Linear Probing for Visual Feature Quality

Visual features learned by MDC are evaluated via linear probing on standard recognition benchmarks (ImageNet-1k, Food101, CIFAR-10/100, Pets). MDC consistently achieves accuracy competitive with autoregressive captioning and contrastive methods (e.g., CLIP), especially when trained on datasets with rich textual descriptions. Notably, MDC demonstrates strong performance even as the number of image-text pairs increases, indicating favorable scaling properties.

Figure 4: Linear probing performance with varying numbers of image–text pairs, showing improved accuracy on IN-1K as dataset size increases.

Comparison with Masked LLM Variants

MDC is compared against image-conditioned BERT models with fixed masking ratios. While BERT with high masking ratios can approach MDC's performance, MDC's unified time-based schedule obviates the need for dataset-specific tuning and consistently yields robust results.

Figure 5: Comparison to image-conditioned BERT with different masking ratios. MDC avoids the need for masking ratio tuning and achieves superior or comparable performance.

Vision-Language Compositionality

MDC's ability to match images to captions is evaluated on compositionality benchmarks (ARO, SugarCrepe). Using the model's likelihood estimates or a heuristic denoising-based score, MDC outperforms both CLIP and autoregressive captioning in compositionality tasks, indicating that the learned representations capture complex image-text relationships beyond simple bag-of-words matching.

Image Captioning Quality

MDC is finetuned for image captioning on MSCOCO and Flickr30k. Despite the constraint of fixed output sequence length, MDC generates coherent and descriptive captions, as confirmed by both automatic metrics and LLM-based human preference evaluations.

Figure 6: Examples of captioning results from MSCOCO Karpathy-test split, illustrating MDC's ability to generate captions of varying lengths.

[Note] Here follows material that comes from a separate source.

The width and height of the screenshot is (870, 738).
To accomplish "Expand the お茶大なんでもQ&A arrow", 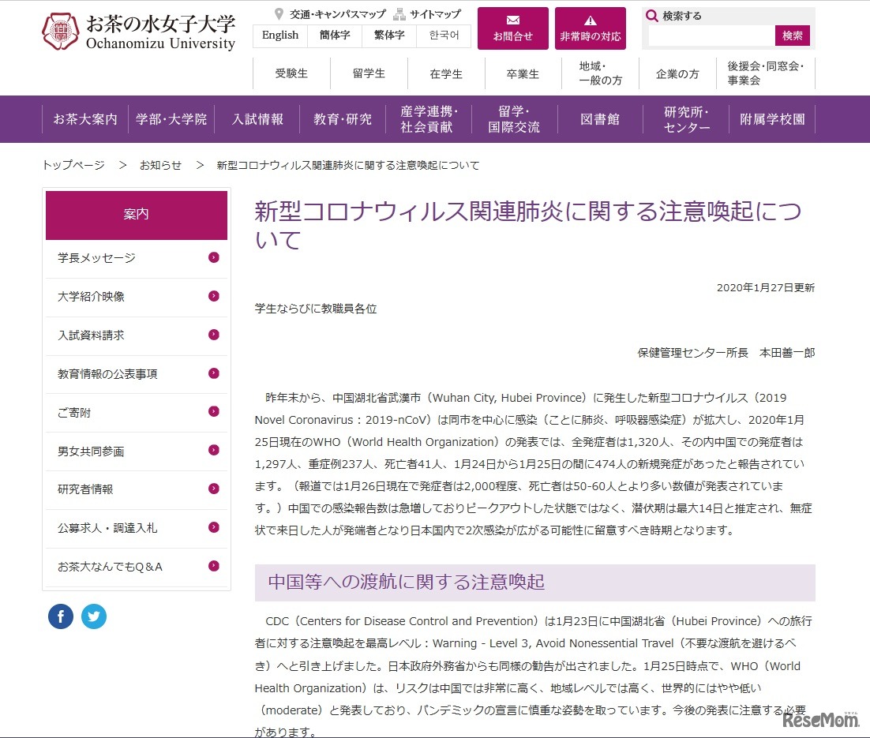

Analysis of Design Choices

Ablation studies confirm the necessity of the $t$ -dependent loss scaling factor for effective feature learning. The choice of noise schedule (masking ratio interval) is critical, with higher lower bounds (e.g., $[0.5, 1.0]$ ) yielding more stable training and better performance, especially for datasets with short captions.

Implications and Future Directions

MDC demonstrates that masked diffusion language modeling is a viable and competitive alternative to autoregressive and contrastive approaches for visual representation learning. The position-independent supervision signal and unified noise schedule simplify training and tuning, while enabling robust feature extraction and compositionality. The method scales favorably with dataset size and is adaptable to various encoder architectures.

Practically, MDC can be integrated into multimodal systems for tasks requiring strong visual representations, such as zero-shot recognition, compositional reasoning, and image captioning. Theoretically, the work suggests that generative masked modeling objectives can match or surpass discriminative and autoregressive paradigms in vision-language learning, especially when equipped with flexible noise schedules and efficient sampling strategies.

Future research may explore scaling MDC to larger model and dataset sizes, extending the approach to joint vision-language modeling (e.g., early fusion), and investigating its applicability to other modalities and generative tasks. Further analysis of the trade-offs between caption length, masking schedule, and downstream performance will be valuable for optimizing MDC in practical deployments.

Conclusion

Masked Diffusion Captioning provides a principled and effective framework for learning visual features from image-caption pairs. By leveraging masked diffusion language modeling with a unified noise schedule, MDC achieves competitive performance in visual recognition, compositionality, and caption generation, while simplifying training and hyperparameter tuning. The approach offers a promising direction for future multimodal representation learning research and applications.